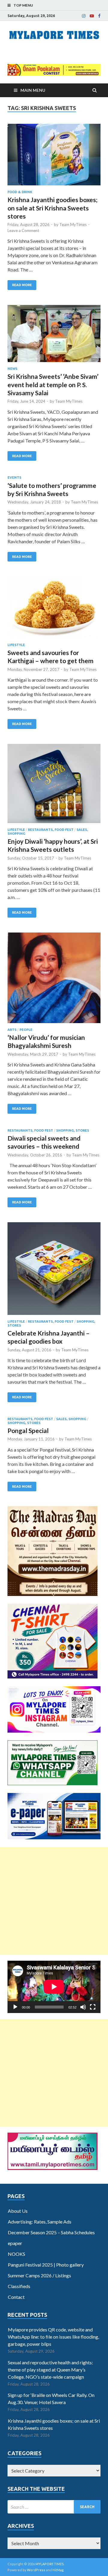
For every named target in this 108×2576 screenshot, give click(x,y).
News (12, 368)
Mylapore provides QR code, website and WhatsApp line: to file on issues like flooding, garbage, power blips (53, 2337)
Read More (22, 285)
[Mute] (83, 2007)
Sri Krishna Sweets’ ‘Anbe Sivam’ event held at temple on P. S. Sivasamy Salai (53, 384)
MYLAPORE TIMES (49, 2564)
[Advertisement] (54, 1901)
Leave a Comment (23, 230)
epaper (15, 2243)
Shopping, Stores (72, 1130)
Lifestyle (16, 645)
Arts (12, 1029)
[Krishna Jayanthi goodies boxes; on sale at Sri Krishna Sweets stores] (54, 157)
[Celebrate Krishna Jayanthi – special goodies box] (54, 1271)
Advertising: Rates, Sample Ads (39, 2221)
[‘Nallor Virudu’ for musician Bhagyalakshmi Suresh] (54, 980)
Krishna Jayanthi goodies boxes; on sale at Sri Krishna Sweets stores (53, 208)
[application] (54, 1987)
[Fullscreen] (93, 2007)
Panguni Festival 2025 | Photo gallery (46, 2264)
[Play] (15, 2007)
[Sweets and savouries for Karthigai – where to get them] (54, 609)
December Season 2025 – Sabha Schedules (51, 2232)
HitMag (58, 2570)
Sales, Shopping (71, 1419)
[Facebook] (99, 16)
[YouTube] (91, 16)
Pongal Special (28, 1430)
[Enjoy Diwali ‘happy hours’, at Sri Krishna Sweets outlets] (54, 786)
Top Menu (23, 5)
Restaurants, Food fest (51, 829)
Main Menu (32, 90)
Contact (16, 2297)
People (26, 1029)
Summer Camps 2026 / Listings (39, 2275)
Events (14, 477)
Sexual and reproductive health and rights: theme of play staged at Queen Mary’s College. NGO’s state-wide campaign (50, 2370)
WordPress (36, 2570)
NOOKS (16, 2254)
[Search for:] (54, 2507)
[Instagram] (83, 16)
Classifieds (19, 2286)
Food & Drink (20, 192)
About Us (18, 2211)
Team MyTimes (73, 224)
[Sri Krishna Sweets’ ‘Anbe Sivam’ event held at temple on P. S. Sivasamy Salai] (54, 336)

Action item: Repeat only the lines starting at the one that contains "[Facebook] (99, 16)" and ending at the last line above, exactly as written.

Result for this exercise:
[Facebook] (99, 16)
[YouTube] (91, 16)
Pongal Special (28, 1430)
[Enjoy Diwali ‘happy hours’, at Sri Krishna Sweets outlets] (54, 786)
Top Menu (23, 5)
Restaurants, Food fest (51, 829)
Main Menu (32, 90)
Contact (16, 2297)
People (26, 1029)
Summer Camps 2026 / Listings (39, 2275)
Events (14, 477)
Sexual and reproductive health and rights: theme of play staged at Queen Mary’s College. NGO’s state-wide campaign (50, 2370)
WordPress (36, 2570)
NOOKS (16, 2254)
[Search for:] (54, 2507)
[Instagram] (83, 16)
Classifieds (19, 2286)
Food & Drink (20, 192)
About Us (18, 2211)
Team MyTimes (73, 224)
[Sri Krishna Sweets’ ‘Anbe Sivam’ event held at temple on P. S. Sivasamy Salai] (54, 336)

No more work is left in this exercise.